== Text shown
There are many effective, caring therapists of all persuasions working hard globally to help clients move through difficult times. Many go that extra mile to make sure the trust that clients have placed in their hands is not misplaced. Clients will expect a therapist to take care of them during these times and be everything from parent, coach, motivator, shoulder to cry on and more. Therapists take on these roles gladly within the confines of therapeutic boundaries.
When considering therapy, clients usually have standard questions that they have in trying to find out if the therapist is a good fit. These might include questions around qualifications, experience, how they tackle certain conditions, methodology (this is another question to ask. Is the therapist stuck on one method or are they willing or able to integrate other methods to tailor an approach?). These valuable questions plus the experience of the first few sessions might be enough to see if the relationship is going to work.
However, one question that almost never gets asked is, in my opinion, one of the most important and it involves the therapist’s life outside of the practice. Now, we have to state here that therapists will not openly talk about their private life. There are good reasons for this. They are not there to be your friend or should you as a client, be part of their social circle or potential partner (as you can imagine, this does happen). Therapists need to keep objectivity and these boundaries are important. The majority of therapists will respect this for the good of the client, themselves and the process which they are getting paid to be a part of.
Let’s get to that question. Over the years, I have heard and read about some strange stories that come out of the therapy room. Therapists falling asleep, not following conversations, not listening effectively, forgetting what was said. It happens more than you might think. Being a therapist and working with troubled clients is a mentally challenging job. The concentration and focus needed is extraordinary. I often hear people say that they would make a good therapist because they are good listeners. This is only part of the equation, albeit an essential part but the continual challenge is to keep that up through all sessions. Clients are very sensitive to this particular point and will soon challenge if they feel full focus is not there. Therapists, similar to lawyers, bill hourly so a balance has to be found between potential income and being effective.
====
== Supplied records
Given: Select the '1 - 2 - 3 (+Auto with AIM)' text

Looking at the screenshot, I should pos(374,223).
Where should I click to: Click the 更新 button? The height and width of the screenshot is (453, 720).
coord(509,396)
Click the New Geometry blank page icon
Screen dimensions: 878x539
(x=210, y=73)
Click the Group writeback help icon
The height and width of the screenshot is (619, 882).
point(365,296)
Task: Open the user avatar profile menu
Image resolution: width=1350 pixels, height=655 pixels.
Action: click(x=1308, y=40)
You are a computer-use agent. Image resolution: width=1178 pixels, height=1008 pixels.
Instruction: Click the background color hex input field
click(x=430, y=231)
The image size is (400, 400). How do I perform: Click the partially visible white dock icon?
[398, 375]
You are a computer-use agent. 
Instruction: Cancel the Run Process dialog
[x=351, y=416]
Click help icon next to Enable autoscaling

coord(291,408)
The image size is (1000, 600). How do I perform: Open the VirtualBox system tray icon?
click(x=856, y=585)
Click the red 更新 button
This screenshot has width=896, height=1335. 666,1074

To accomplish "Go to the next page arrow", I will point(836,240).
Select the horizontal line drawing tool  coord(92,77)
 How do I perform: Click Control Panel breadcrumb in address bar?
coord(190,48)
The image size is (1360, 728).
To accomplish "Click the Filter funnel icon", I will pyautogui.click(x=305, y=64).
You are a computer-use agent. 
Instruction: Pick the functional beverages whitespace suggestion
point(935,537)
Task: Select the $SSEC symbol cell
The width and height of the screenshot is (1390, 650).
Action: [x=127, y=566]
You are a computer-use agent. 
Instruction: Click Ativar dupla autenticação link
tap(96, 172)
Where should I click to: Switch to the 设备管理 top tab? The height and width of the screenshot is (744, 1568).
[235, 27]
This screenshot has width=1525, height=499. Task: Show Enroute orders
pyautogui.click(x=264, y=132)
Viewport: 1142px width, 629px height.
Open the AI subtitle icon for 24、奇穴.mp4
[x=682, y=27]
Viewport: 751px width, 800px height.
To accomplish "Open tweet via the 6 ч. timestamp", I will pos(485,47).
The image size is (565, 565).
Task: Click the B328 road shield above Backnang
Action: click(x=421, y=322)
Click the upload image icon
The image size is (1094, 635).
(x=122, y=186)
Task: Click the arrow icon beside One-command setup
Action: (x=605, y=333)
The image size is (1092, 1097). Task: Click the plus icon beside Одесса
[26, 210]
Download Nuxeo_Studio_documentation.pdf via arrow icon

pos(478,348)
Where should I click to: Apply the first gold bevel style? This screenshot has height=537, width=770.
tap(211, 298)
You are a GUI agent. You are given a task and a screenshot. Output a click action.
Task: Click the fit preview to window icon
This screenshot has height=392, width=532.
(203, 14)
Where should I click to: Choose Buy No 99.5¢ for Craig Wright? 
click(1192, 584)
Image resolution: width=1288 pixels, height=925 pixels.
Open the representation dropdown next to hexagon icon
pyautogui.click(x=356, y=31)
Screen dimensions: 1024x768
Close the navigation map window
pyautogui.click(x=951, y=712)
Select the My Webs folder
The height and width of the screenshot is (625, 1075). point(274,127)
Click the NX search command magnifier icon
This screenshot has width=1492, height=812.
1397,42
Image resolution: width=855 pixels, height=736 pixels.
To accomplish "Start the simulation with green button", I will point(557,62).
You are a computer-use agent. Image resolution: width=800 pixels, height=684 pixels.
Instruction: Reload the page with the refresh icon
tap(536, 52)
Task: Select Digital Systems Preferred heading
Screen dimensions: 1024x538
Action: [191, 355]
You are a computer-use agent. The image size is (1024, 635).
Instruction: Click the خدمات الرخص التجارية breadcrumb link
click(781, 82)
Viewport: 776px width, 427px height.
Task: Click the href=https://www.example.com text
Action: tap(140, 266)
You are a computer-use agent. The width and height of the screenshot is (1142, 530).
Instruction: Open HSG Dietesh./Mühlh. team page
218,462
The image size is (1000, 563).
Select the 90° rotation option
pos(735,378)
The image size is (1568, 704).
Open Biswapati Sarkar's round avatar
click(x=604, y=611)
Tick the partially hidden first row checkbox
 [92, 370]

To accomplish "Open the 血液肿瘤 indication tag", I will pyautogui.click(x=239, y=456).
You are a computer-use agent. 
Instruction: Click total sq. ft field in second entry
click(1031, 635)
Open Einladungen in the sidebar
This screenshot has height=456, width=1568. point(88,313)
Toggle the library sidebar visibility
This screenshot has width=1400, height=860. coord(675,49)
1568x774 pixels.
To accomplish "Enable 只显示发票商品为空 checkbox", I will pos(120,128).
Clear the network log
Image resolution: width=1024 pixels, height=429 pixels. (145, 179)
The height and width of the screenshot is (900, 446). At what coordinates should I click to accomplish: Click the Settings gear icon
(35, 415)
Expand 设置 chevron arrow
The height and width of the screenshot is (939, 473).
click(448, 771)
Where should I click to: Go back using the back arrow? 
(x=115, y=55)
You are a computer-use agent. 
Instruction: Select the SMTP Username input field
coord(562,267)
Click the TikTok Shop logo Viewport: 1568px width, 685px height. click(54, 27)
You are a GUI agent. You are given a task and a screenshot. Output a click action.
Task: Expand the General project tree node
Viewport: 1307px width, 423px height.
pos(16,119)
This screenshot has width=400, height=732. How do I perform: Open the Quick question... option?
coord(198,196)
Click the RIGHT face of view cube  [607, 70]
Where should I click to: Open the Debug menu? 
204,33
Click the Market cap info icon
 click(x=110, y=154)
====
Required actions:
[a] Answer these from the text on therapists, one line each:
(i) How do therapists bill, like lawyers?
(ii) What do therapists need to keep, which makes boundaries important?
(iii) Why do people often say they would make a good therapist?
[b] List the roles that, according to the text on therapists, clients expect a therapist to be during difficult times.

Exercise solutions:
[a]
(i) Hourly.
(ii) Objectivity.
(iii) Because they are good listeners.

[b]
- Parent
- Coach
- Motivator
- Shoulder to cry on